_Exercise instructions_. Output all the data exactly.

'''

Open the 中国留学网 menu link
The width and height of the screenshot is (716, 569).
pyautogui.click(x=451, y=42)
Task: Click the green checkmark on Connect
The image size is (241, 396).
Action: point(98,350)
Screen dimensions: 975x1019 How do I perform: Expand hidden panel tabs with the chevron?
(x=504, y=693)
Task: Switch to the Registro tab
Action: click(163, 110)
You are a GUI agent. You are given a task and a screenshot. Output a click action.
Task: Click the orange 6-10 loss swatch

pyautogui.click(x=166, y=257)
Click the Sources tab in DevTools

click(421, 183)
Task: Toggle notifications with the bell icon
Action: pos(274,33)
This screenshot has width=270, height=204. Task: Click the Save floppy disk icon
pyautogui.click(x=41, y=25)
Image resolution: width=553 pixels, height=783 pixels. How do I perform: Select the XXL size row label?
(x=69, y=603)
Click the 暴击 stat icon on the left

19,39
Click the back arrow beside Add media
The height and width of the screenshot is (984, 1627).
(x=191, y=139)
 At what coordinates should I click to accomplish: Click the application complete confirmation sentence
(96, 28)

'''

_Reply to the exercise_.
Open the 中国留学网 menu link
The width and height of the screenshot is (716, 569).
pyautogui.click(x=451, y=42)
Task: Click the green checkmark on Connect
The image size is (241, 396).
Action: point(98,350)
Screen dimensions: 975x1019 How do I perform: Expand hidden panel tabs with the chevron?
(x=504, y=693)
Task: Switch to the Registro tab
Action: click(163, 110)
You are a GUI agent. You are given a task and a screenshot. Output a click action.
Task: Click the orange 6-10 loss swatch

pyautogui.click(x=166, y=257)
Click the Sources tab in DevTools

click(421, 183)
Task: Toggle notifications with the bell icon
Action: pos(274,33)
This screenshot has width=270, height=204. Task: Click the Save floppy disk icon
pyautogui.click(x=41, y=25)
Image resolution: width=553 pixels, height=783 pixels. How do I perform: Select the XXL size row label?
(x=69, y=603)
Click the 暴击 stat icon on the left

19,39
Click the back arrow beside Add media
The height and width of the screenshot is (984, 1627).
(x=191, y=139)
 At what coordinates should I click to accomplish: Click the application complete confirmation sentence
(96, 28)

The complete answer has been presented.